I'm a full time teacher, Head of department with a 5yo and a 2 yo.
I'm actually a British expat living in Asia, teaching at an international school means that my kids can go to the same school as I teach since there's a nursery section there too (makes drop off and pick up much easier so.im.really lucky, but of course means I'll dont even get a 5 min drive to decompress after work like I would if I were picking them up from nursery).
A friend had her baby same month as my 5yo. The kids are really close and he's a really sweet boy...the post is not about him at all.

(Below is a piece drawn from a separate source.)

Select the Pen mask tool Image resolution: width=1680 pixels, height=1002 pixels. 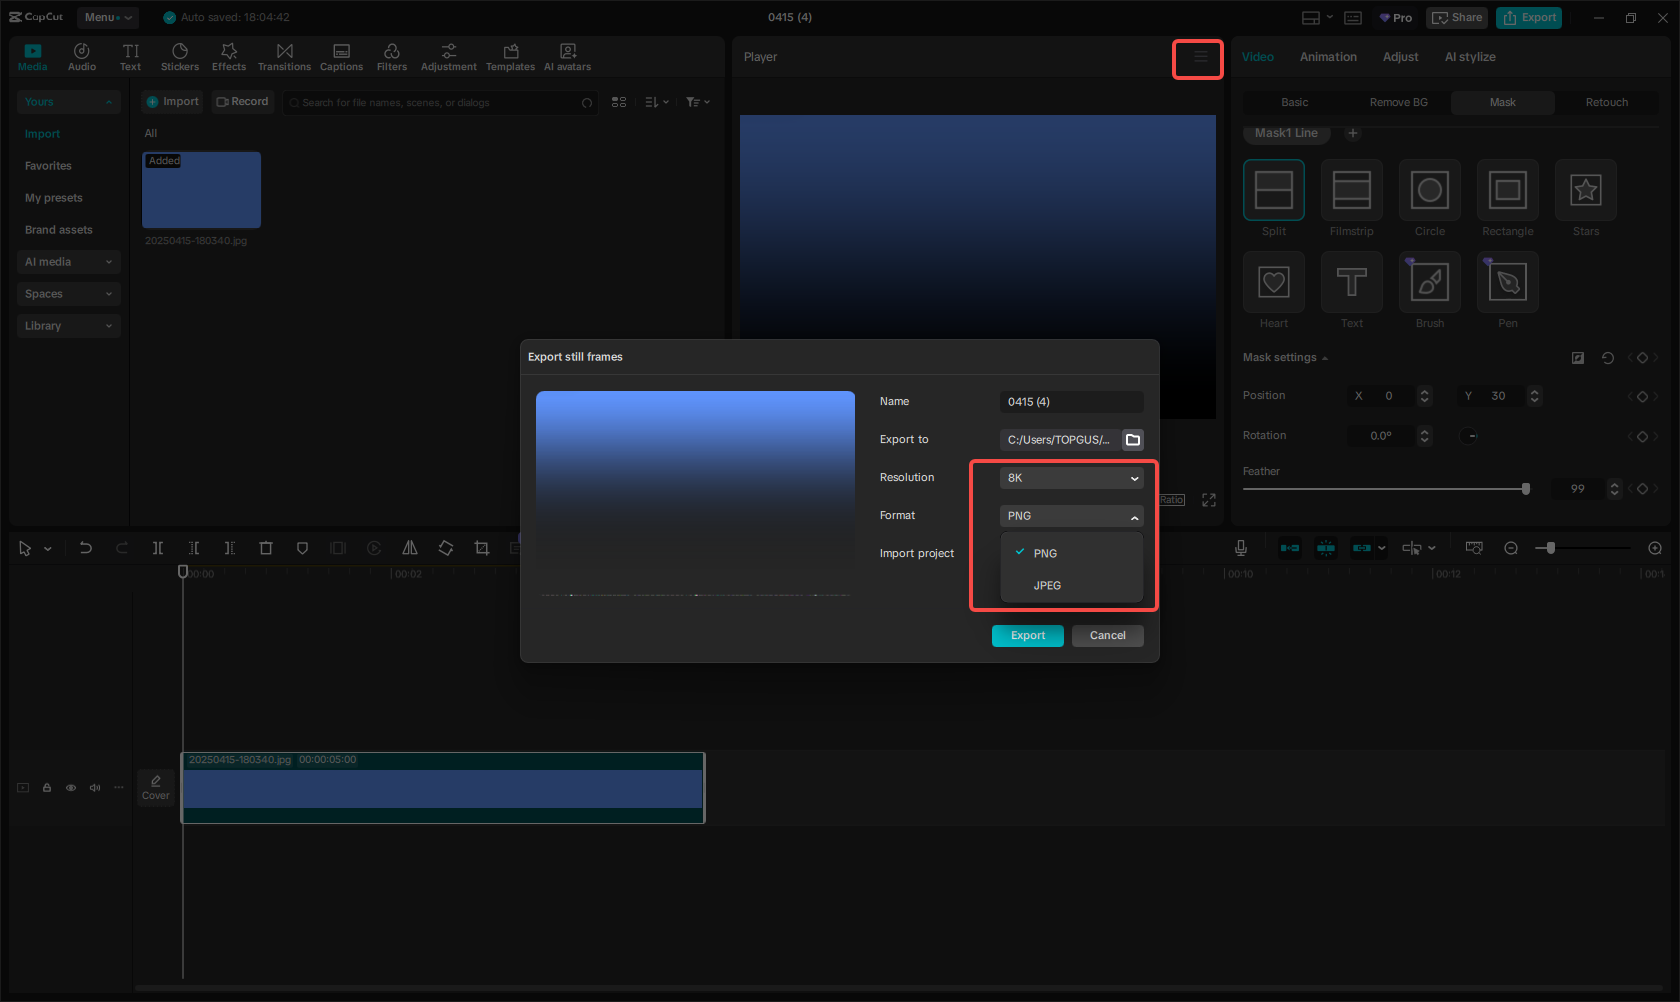1507,282
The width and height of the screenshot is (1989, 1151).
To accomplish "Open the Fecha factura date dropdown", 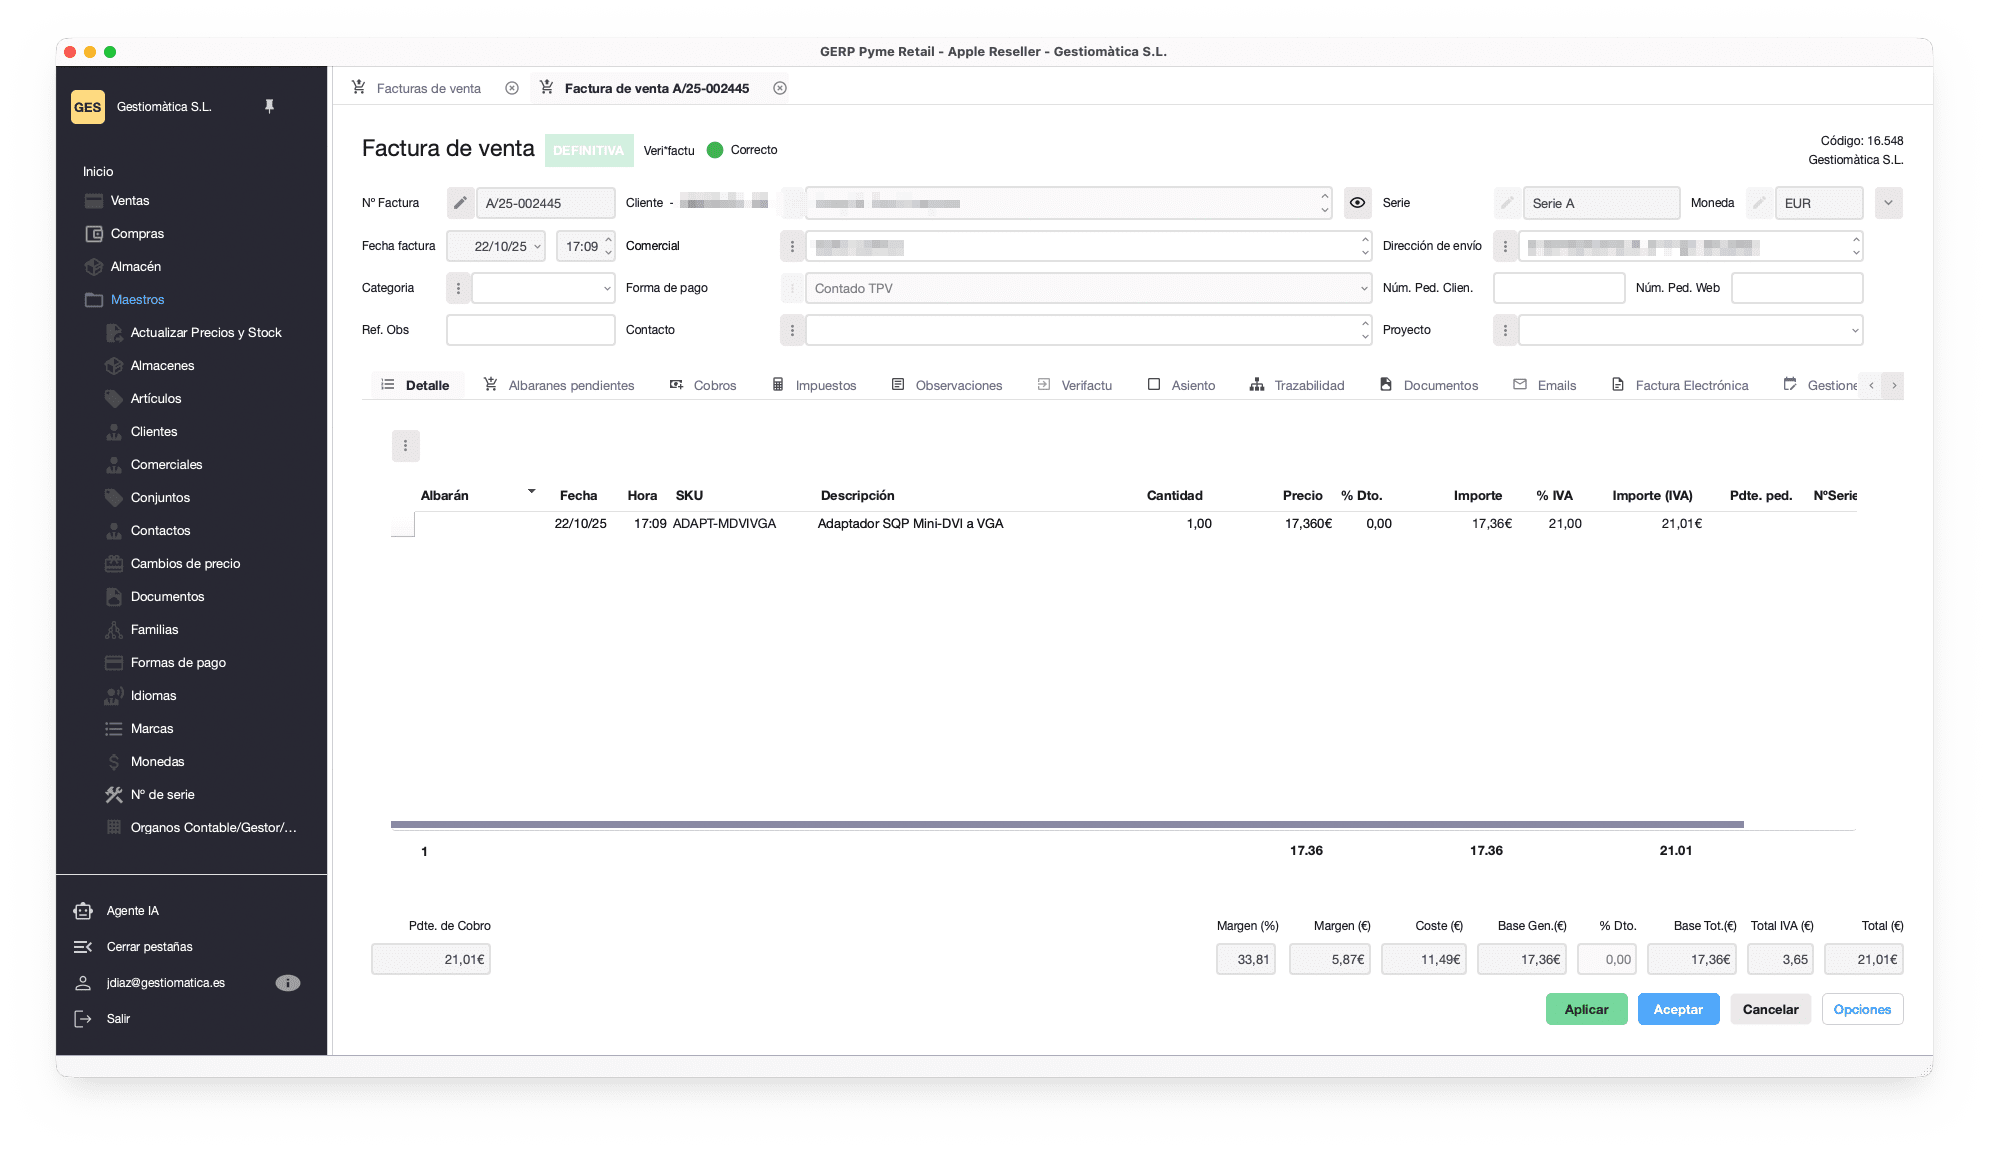I will pyautogui.click(x=537, y=246).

She is an expat spouse - husband is working here and she's a sahm. Her son goes to nursery full time, has been doing since 6 months old (she has never worked during that time). Nothing wrong at all in that, we all need a break, especially as expats without family around.
Anyway I find myself getting really annoyed when she constantly complains about being stressed, tired, etc. most recently it's the fact that she has to get up early and get her son to nursery before 9am start time (I have to be clocked in work with both kids by 8am).
Then it's constantly how tired/stressed she is, has so much to do, etc.
I'm in school 8-4 then home taking care of the kids alone till 8 when husband gets home (I know most working mum's do that too, not complaining about that).Weekends I'm exhausted so I often make excuses for cancelling playdates (other times I'm just honest about being tired). But she gets very very offended. I recently found out that she told another friend I'm a 'let-down' as I'm always cancelling. Honestly I just want to chill with family or hang out with other working mum's as I feel they understand.
I just feel so guilty as she doesn't have many friends here (not working so not mug chance to meet friends) and no family close by. So I feel that I should be there for her but it's all just really difficult to listen to complaints.
I know advice will probably be to talk to her about it, but I'm just not a person that's comfortable doing that...and I really just don't have the energy.
Am I being unreasonable? Should I just hang out for the sake of the kids? Should I distance myself a bit?